Texte fourni
══════════

Face à cette hégémonie, des initiatives africaines se multiplient. Le Nigeria a signé un accord de swap avec la Chine pour utiliser le yuan dans ses échanges commerciaux. En Zambie, le yuan a été adopté pour toutes les transactions avec Pékin, permettant au pays de limiter l’impact du dollar. Des accords similaires ont vu le jour en Égypte, en Éthiopie et avec des partenaires comme les Émirats arabes unis. Ces démarches traduisent une volonté de regagner une souveraineté économique.
Sur le plan régional, des outils comme le PAPSS, un système de paiement transfrontalier soutenu par la ZLECAf, offrent des solutions prometteuses. En permettant des échanges en monnaies locales, ces mécanismes pourraient transformer les 17 % d’échanges intra-africains en un levier majeur de croissance. Cependant, convaincre les opérateurs économiques d’adopter ces outils reste un défi de taille dans un marché encore fragmenté.
Réduire la dépendance au dollar nécessite des réformes profondes : stabilisation des monnaies locales, diversification des partenariats commerciaux et renforcement des infrastructures financières. Mais le risque de remplacer le dollar par une autre dépendance, comme le yuan, est réel. Pour construire un modèle économique souverain, l’Afrique doit privilégier une intégration régionale ambitieuse et valoriser ses ressources internes. Si le dollar règne encore, l’Afrique a l’opportunité d’écrire une nouvelle page de son histoire économique sur des bases solides et durables.

══════════

Données fournies
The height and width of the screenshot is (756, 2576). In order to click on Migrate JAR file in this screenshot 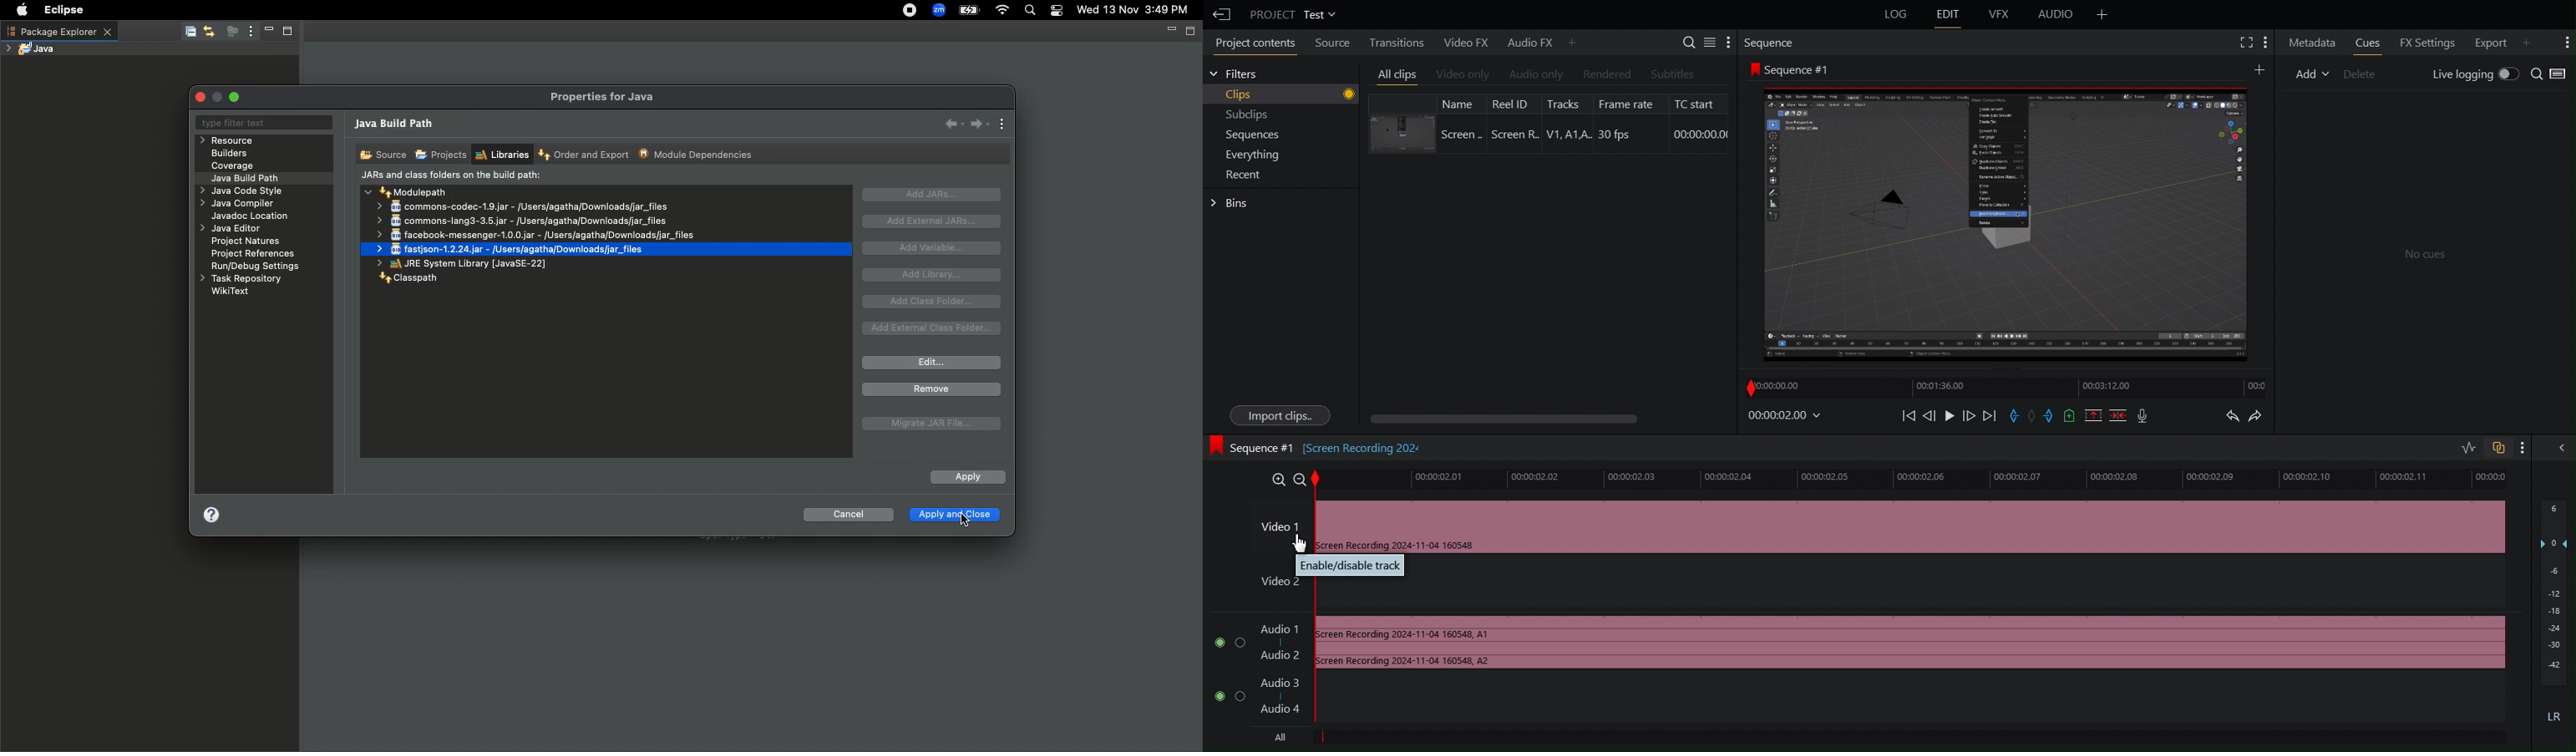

══════════

Consignes de travail
**a.** D'après le texte fourni, quelle monnaie la Zambie a-t-elle adoptée pour toutes ses transactions avec Pékin ?
**b.** Reproduisez le passage du texte fourni qui s'ouvre sur les mots contenant « Face à cette » et se clôt sur « une souveraineté économique. ».
**c.** Selon le texte fourni, dans quel but l'Afrique doit-elle privilégier une intégration régionale ambitieuse et valoriser ses ressources internes ? Répondez en une à trois phrases.
Le matériel ci-dessus n'a aucun lien avec le texte fourni.

Réponses rédigées
**a.** Le yuan.

**b.**
Face à cette hégémonie, des initiatives africaines se multiplient. Le Nigeria a signé un accord de swap avec la Chine pour utiliser le yuan dans ses échanges commerciaux. En Zambie, le yuan a été adopté pour toutes les transactions avec Pékin, permettant au pays de limiter l’impact du dollar. Des accords similaires ont vu le jour en Égypte, en Éthiopie et avec des partenaires comme les Émirats arabes unis. Ces démarches traduisent une volonté de regagner une souveraineté économique.

**c.** L'Afrique doit le faire pour construire un modèle économique souverain. Le texte présente cette orientation juste après avoir jugé réel le risque de remplacer le dollar par une autre dépendance, comme le yuan.